Urgent Call for Action
This is not just about my individual experience; it reflects a wider pattern of poor consideration within the DBT service that puts patients at serious risk. The tragic death of Amy Marie Padley, as highlighted in the Coroner’s Prevention of Future Deaths report, was directly linked to the failure to provide timely and appropriate psychological intervention. Shockingly, during my recent interactions with the personality disorder service, I was told by the service manager that “they would’ve said the same thing to her as they said to me.” This statement not only callously dismisses Amy’s death but also exposes the very same harmful attitudes and neglect I have faced—being denied access to DBT despite clear clinical need, repeatedly labelled dismissively as “just a hormonal teenager,” and subjected to ongoing delays and invalidation of my diagnosis and risks. Such a comparison minimises the seriousness of Amy’s death and reflects a dangerous culture within the service, where vulnerable individuals are denied evidence-based care. Additionally, I am aware of at least one other patient who was initially accepted for DBT but later denied access—raising concerns about inconsistent application of criteria and fairness. Despite clear NICE guidelines, misconceptions and arbitrary barriers continue to limit access to vital, evidence-based care.
Meanwhile, individuals like the service forensics psychologist have dismissed my well established diagnosis, misrepresented standards, and taken retaliatory hostile stances toward myself for advocating for treatment.
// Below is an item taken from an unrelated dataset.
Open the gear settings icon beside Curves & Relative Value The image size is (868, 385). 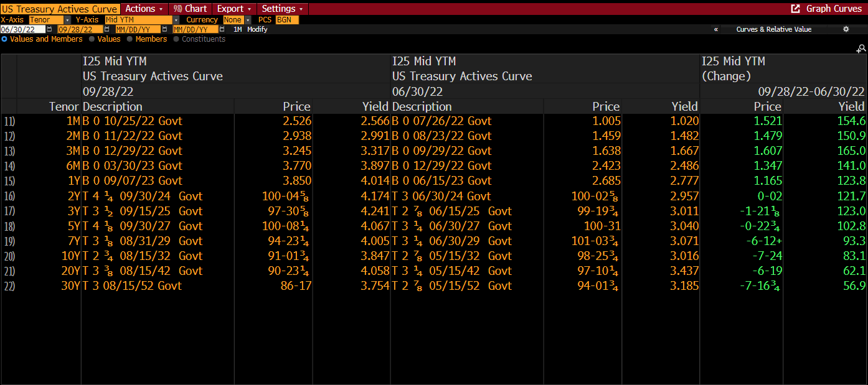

These actions breach multiple Health and Care Professions Council standards, including respect for service users, honesty, effective communication, and risk management. If those charged with leading specialist services cannot uphold these basic essential responsibilities, how can vulnerable individuals trust that their safety and wellbeing will be protected? The DBT service’s current approach demands urgent review and reform to prevent further harm and uphold the principles of compassionate, evidence-based mental health care.
I demand:
- Immediate access to the full, evidence-based DBT program recommended by NICE and the Swansea Bay University Health Board’s own Prevention of Future Deaths policy response.
- Proper adherence to all relevant guidelines and policies without delay or age-based excuses.
- An end to the retaliatory and dismissive treatment myself and others have endured.
- A review of current DBT service eligibility processes, assessment criteria and operation, to ensure they are: aligned with NICE guidance and the Equality Act 2010, They are not applied inconsistently, subjectively, or discriminatorily.
- Patients are treated equitably, with decisions based on need — not age, stigma, or resource pressures.
- A thorough view of systemic failures highlighted by Amy Padley’s death, my case and those of others ensuring no other patient suffers similarly.
This is a matter of life and death.
Thank you for reading and to everyone for your continued support. It means so much to me and my family in what continues to be an incredibly difficult time which is unfortunately being extrabated further by the neglect of Swansea Bay Mental Health Services. I will be in touch with more updates soon.